Lisa Williams makes small things big in new poetry collection
Centre College professors are celebrated not only for their skill and enthusiasm for teaching but also for the exceptional work they do within their fields. Lisa Williams, director of the Creative Writing Program and associate professor of English (pictured right), is known for her success both in and out of the classroom. Williams teaches courses in poetry, nature writing and creative non-fiction among others, and has published several highly acclaimed collections of her own poetry, including her third and most recent collection, Gazelle in the House (New Issues Press, 2014).
Intensely focused yet vastly resonating, the poems in this collection reflect virtuosity and candor. Fellow poet Susan Stewart describes Williams’ voice as deeply honest and dynamic.

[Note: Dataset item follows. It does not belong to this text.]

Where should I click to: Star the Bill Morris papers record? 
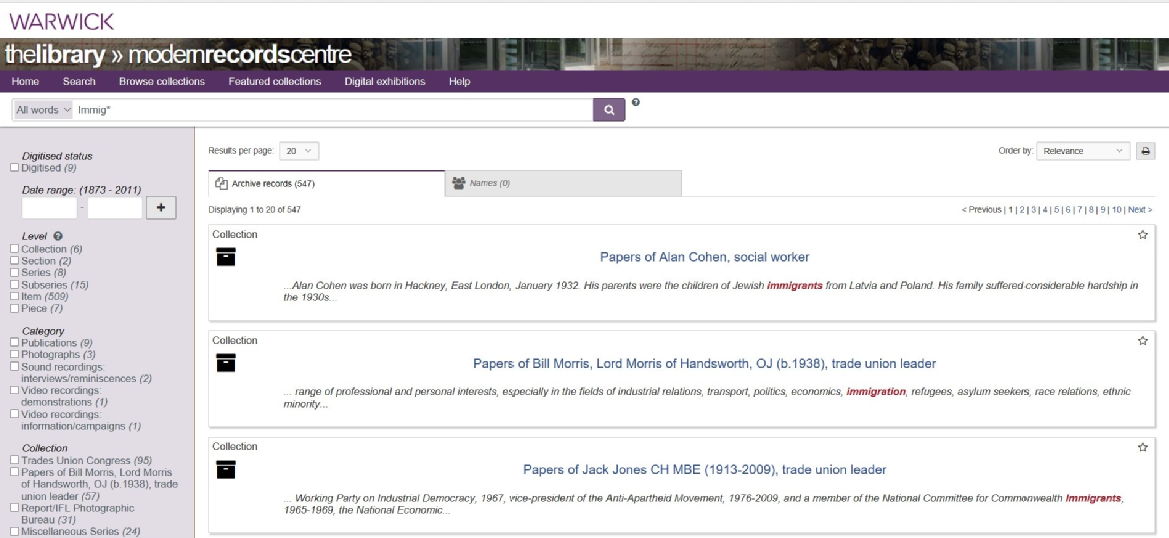1143,341
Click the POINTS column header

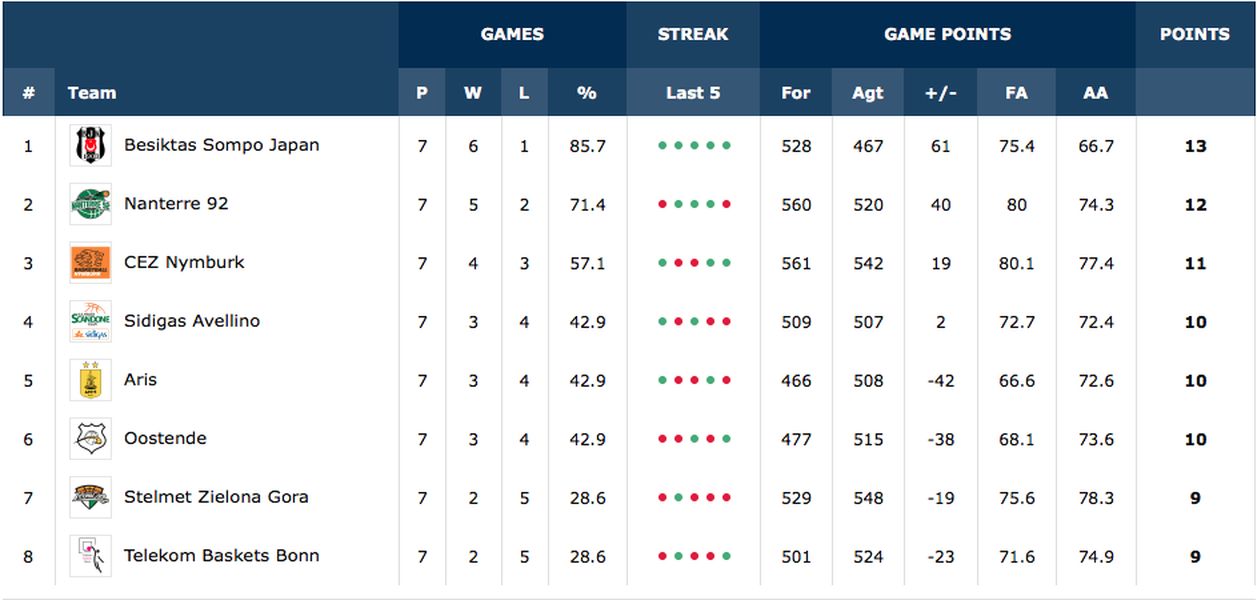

“Painting with colors at times opaque, at times transparent, moving between shallows, tide-pools, and the abysses of dreams,” writes Stewart, “Williams’ voice is solitary, meditative, intimate—and in the end a means of revelation.”

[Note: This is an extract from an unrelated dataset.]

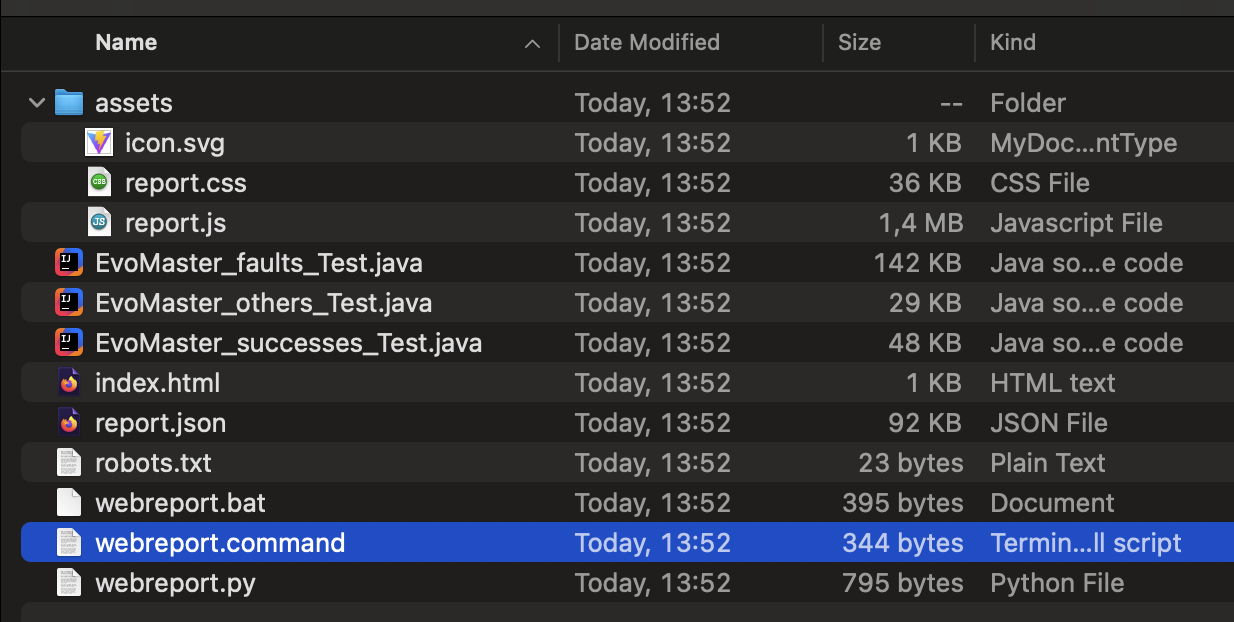The width and height of the screenshot is (1234, 622).
Task: Sort files by Date Modified column
Action: pos(647,43)
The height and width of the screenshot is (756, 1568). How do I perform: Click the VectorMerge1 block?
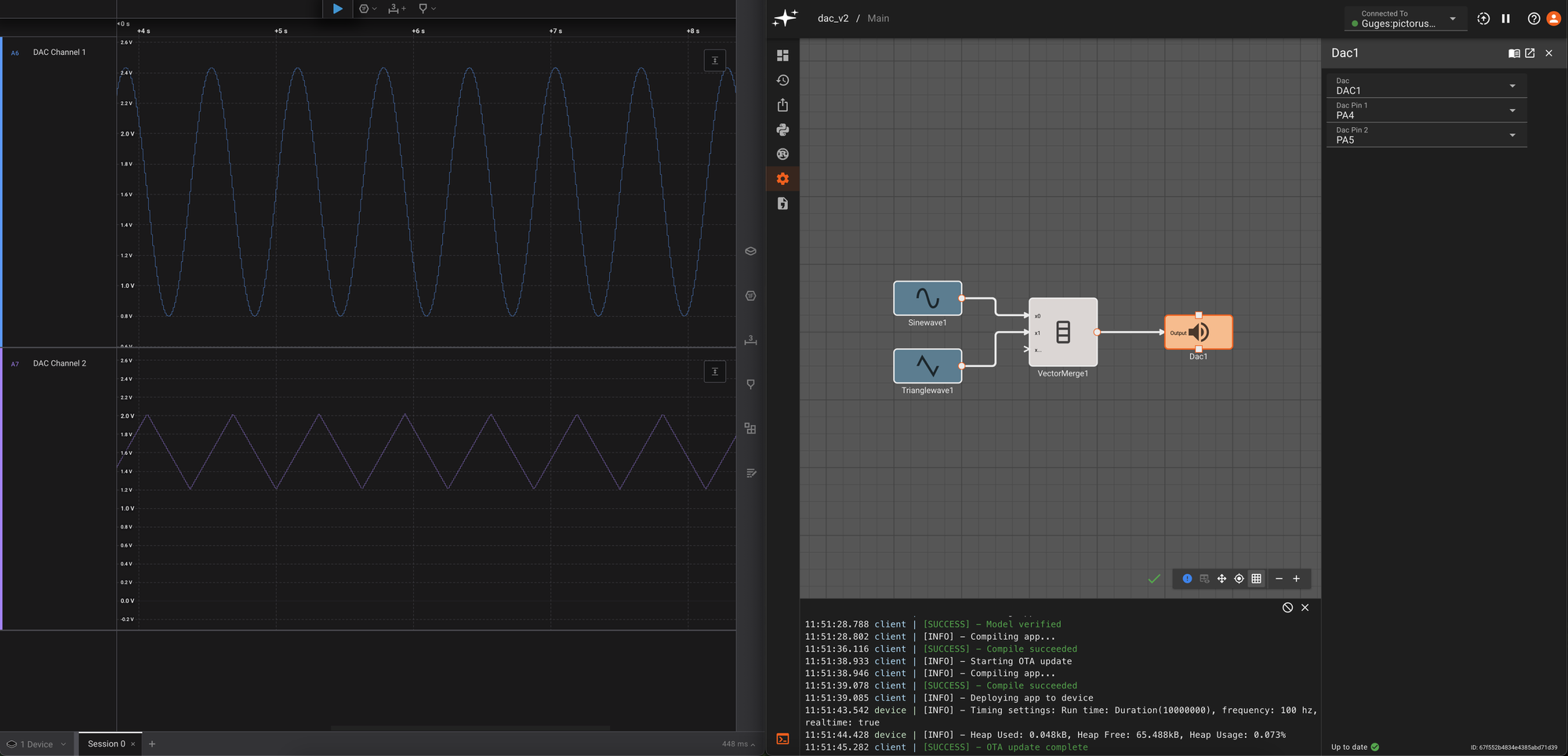tap(1062, 332)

Williams’ first collection, The Hammered Dulcimer (Utah State University Press, 1998), won the May Swenson Poetry Award, and her second, Woman Reading to the Sea (W.W. Norton, 2008), won the Barnard Women Poets Prize. Like many writers, however, Williams’ style and approach has evolved over the years.
“I like to write about nature, but my ideas about how do that have really changed,” Williams explains. “In my earlier work I looked at larger landscapes, but recently I’ve been more interested in paying attention to things that might be smaller, not a whole landscape, but something within it that maybe I can’t see, but can instead use the microscope of my imagining.”
These smaller subjects still pack a punch with poems, such as “Nucleolus” and “Pelican Eye.” In “The Hummingbird Aviary,” Williams depicts the “bluridescence” of a mother hummingbird feeding her miniscule young:
The mother lights down to feed
the flute-hole of its throat — it’s a smudge,
an inkling, this not-yet-grown
hummingbird — it would smear
if you touched it.
Williams has also endeavored to do more with less from a stylistic standpoint.
“I’m not as concerned with lushness of language in these poems. I wanted to use plainer language that is more subdued and unobtrusive, yet still has a kind of musicality to it.”
Even as Williams gains prominence as a poet, she remains just as dedicated to her students’ writing as her own.
“Looking at student work is a passion for me,” she says. “I love reading good writing and helping to make it as strong as it can be.”
The online poetry journal Memorious has named Gazelle in the House one of its Ten Most Anticipated Poetry Books of 2014. Williams’ collection is available on Amazon.com or by order from select bookstores.